The tasks:
1. List the four terms that the machine learning study text defines.
2. Summarize the machine learning study text in two sentences.
3. Using the machine learning study text, answer each item on its own line, keeping the letters.
(a) What example of a feature does the text give?
(b) Why is case (c) labeled classification?
(c) What symbol denotes the target?
— start of Extract provided —
Regression predicts a continuous numerical output (e.g., a price, a temperature). Classification predicts one of a finite number of discrete categories (e.g., spam/not-spam, cat/dog).
(a) Regression — temperature is a continuous number.
(b) Classification — yes/no is a binary category.
(c) Classification — the letter is one of 26 discrete categories.
(d) Regression — minutes is a continuous number.

3. Define the following terms: training set, feature, target, training example.

Training set: The collection of data used to train the model.
Feature: An input variable used by the model to make predictions (e.g., square footage). Denoted by $x$ (or $x_j$ for individual features in the multiple-feature case).
Target: The output variable the model is trying to predict, denoted by $y$.
Training example: A single (input, output) pair from the training set, denoted $(x^{(i)}, y^{(i)})$.
— end of Extract provided —
— start of Entries provided —
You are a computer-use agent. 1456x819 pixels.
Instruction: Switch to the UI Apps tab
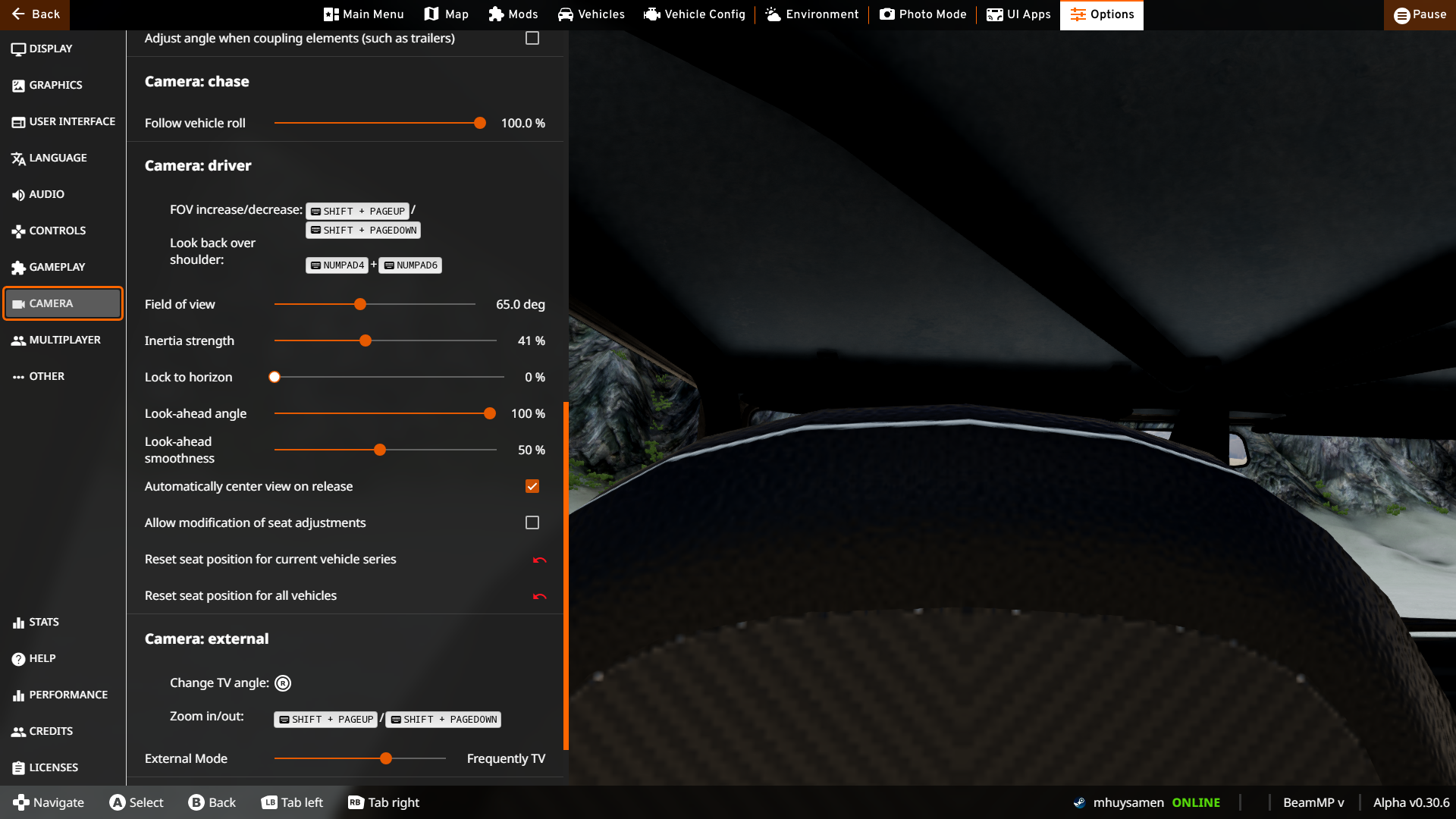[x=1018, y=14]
— end of Entries provided —
— start of Entries provided —
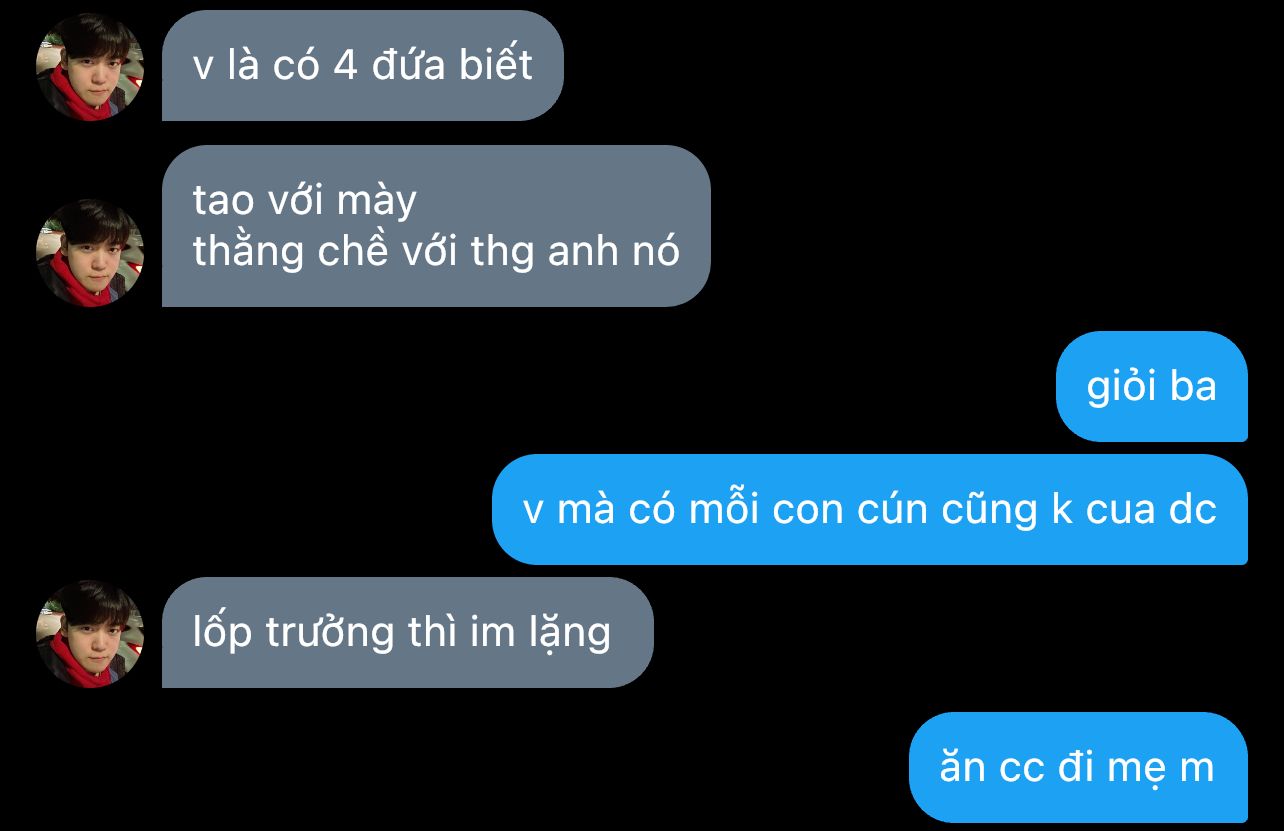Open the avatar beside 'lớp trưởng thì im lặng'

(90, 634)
— end of Entries provided —
— start of Entries provided —
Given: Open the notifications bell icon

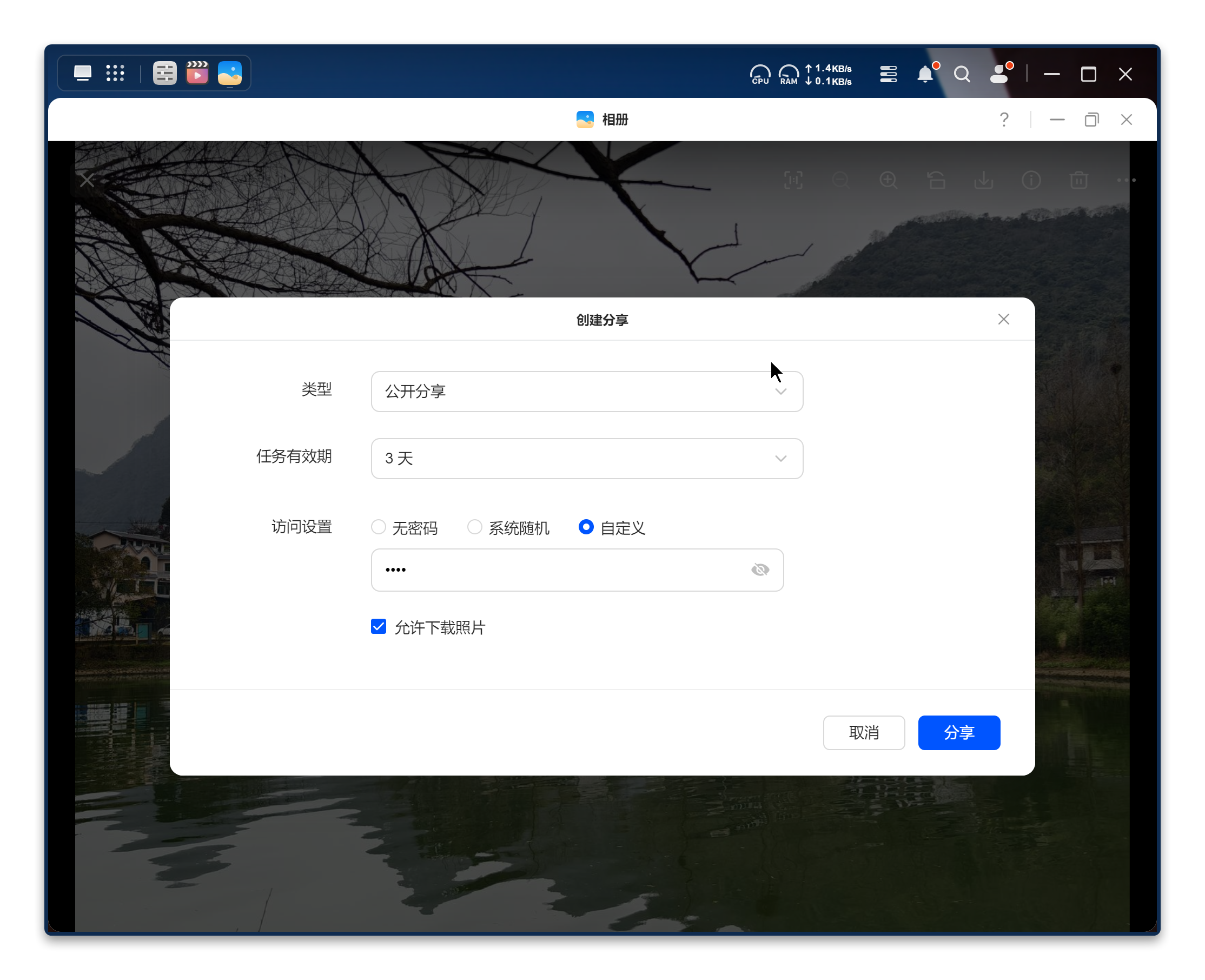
— end of Entries provided —
Solutions by task:
1.
Training set
Feature
Target
Training example

2. Regression predicts a continuous numerical output, while classification predicts one of a finite number of discrete categories, and four cases are labeled accordingly. The text also defines a training set, a feature (denoted $x$), a target (denoted $y$), and a training example, which is a single (input, output) pair from the training set.

3.
(a) Square footage.
(b) The letter is one of 26 discrete categories.
(c) $y$